YOUR ASSIGNMENT - Starting with the first line and ending with the last, transcribe the data exactly.

MATERIAL FOR THIS TASK -

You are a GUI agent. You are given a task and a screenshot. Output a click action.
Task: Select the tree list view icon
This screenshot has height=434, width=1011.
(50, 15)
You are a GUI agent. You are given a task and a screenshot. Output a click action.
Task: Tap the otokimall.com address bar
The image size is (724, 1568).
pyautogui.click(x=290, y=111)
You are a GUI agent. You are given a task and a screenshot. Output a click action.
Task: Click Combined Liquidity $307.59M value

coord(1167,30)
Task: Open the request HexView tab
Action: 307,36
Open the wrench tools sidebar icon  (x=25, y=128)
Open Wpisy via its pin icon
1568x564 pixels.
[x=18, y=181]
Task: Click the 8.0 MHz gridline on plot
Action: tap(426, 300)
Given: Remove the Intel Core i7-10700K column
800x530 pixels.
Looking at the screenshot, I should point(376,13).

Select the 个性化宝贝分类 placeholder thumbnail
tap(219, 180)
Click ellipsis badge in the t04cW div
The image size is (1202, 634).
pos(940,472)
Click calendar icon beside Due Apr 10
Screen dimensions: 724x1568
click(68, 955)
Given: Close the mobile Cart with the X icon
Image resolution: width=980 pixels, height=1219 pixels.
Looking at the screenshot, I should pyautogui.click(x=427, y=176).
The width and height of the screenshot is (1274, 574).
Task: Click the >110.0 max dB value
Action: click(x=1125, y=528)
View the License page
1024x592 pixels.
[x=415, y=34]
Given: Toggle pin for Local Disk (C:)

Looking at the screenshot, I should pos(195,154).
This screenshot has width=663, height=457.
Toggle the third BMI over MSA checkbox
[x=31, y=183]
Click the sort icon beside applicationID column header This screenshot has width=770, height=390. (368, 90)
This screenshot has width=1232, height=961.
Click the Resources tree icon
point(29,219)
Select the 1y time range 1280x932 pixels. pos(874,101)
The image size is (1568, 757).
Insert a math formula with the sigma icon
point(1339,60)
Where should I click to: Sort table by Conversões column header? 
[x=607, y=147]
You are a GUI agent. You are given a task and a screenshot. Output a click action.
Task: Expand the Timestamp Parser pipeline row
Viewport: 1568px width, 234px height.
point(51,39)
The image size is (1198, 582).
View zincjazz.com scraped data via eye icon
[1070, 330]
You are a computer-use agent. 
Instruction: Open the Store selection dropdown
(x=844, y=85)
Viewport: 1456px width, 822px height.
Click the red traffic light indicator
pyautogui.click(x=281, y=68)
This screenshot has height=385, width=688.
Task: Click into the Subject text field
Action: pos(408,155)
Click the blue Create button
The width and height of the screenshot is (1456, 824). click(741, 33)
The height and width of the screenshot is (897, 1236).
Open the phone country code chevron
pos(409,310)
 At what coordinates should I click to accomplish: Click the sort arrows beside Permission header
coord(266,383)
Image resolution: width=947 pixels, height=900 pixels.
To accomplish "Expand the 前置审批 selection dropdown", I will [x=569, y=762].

RESPONSE BOX -
You are a GUI agent. You are given a task and a screenshot. Output a click action.
Task: Select the tree list view icon
This screenshot has height=434, width=1011.
(50, 15)
You are a GUI agent. You are given a task and a screenshot. Output a click action.
Task: Tap the otokimall.com address bar
The image size is (724, 1568).
pyautogui.click(x=290, y=111)
You are a GUI agent. You are given a task and a screenshot. Output a click action.
Task: Click Combined Liquidity $307.59M value

coord(1167,30)
Task: Open the request HexView tab
Action: 307,36
Open the wrench tools sidebar icon  (x=25, y=128)
Open Wpisy via its pin icon
1568x564 pixels.
[x=18, y=181]
Task: Click the 8.0 MHz gridline on plot
Action: tap(426, 300)
Given: Remove the Intel Core i7-10700K column
800x530 pixels.
Looking at the screenshot, I should point(376,13).

Select the 个性化宝贝分类 placeholder thumbnail
tap(219, 180)
Click ellipsis badge in the t04cW div
The image size is (1202, 634).
pos(940,472)
Click calendar icon beside Due Apr 10
Screen dimensions: 724x1568
click(68, 955)
Given: Close the mobile Cart with the X icon
Image resolution: width=980 pixels, height=1219 pixels.
Looking at the screenshot, I should pyautogui.click(x=427, y=176).
The width and height of the screenshot is (1274, 574).
Task: Click the >110.0 max dB value
Action: click(x=1125, y=528)
View the License page
1024x592 pixels.
[x=415, y=34]
Given: Toggle pin for Local Disk (C:)

Looking at the screenshot, I should pos(195,154).
This screenshot has width=663, height=457.
Toggle the third BMI over MSA checkbox
[x=31, y=183]
Click the sort icon beside applicationID column header This screenshot has width=770, height=390. (368, 90)
This screenshot has width=1232, height=961.
Click the Resources tree icon
point(29,219)
Select the 1y time range 1280x932 pixels. pos(874,101)
The image size is (1568, 757).
Insert a math formula with the sigma icon
point(1339,60)
Where should I click to: Sort table by Conversões column header? 
[x=607, y=147]
You are a GUI agent. You are given a task and a screenshot. Output a click action.
Task: Expand the Timestamp Parser pipeline row
Viewport: 1568px width, 234px height.
point(51,39)
The image size is (1198, 582).
View zincjazz.com scraped data via eye icon
[1070, 330]
You are a computer-use agent. 
Instruction: Open the Store selection dropdown
(x=844, y=85)
Viewport: 1456px width, 822px height.
Click the red traffic light indicator
pyautogui.click(x=281, y=68)
This screenshot has height=385, width=688.
Task: Click into the Subject text field
Action: pos(408,155)
Click the blue Create button
The width and height of the screenshot is (1456, 824). click(741, 33)
The height and width of the screenshot is (897, 1236).
Open the phone country code chevron
pos(409,310)
 At what coordinates should I click to accomplish: Click the sort arrows beside Permission header
coord(266,383)
Image resolution: width=947 pixels, height=900 pixels.
To accomplish "Expand the 前置审批 selection dropdown", I will [x=569, y=762].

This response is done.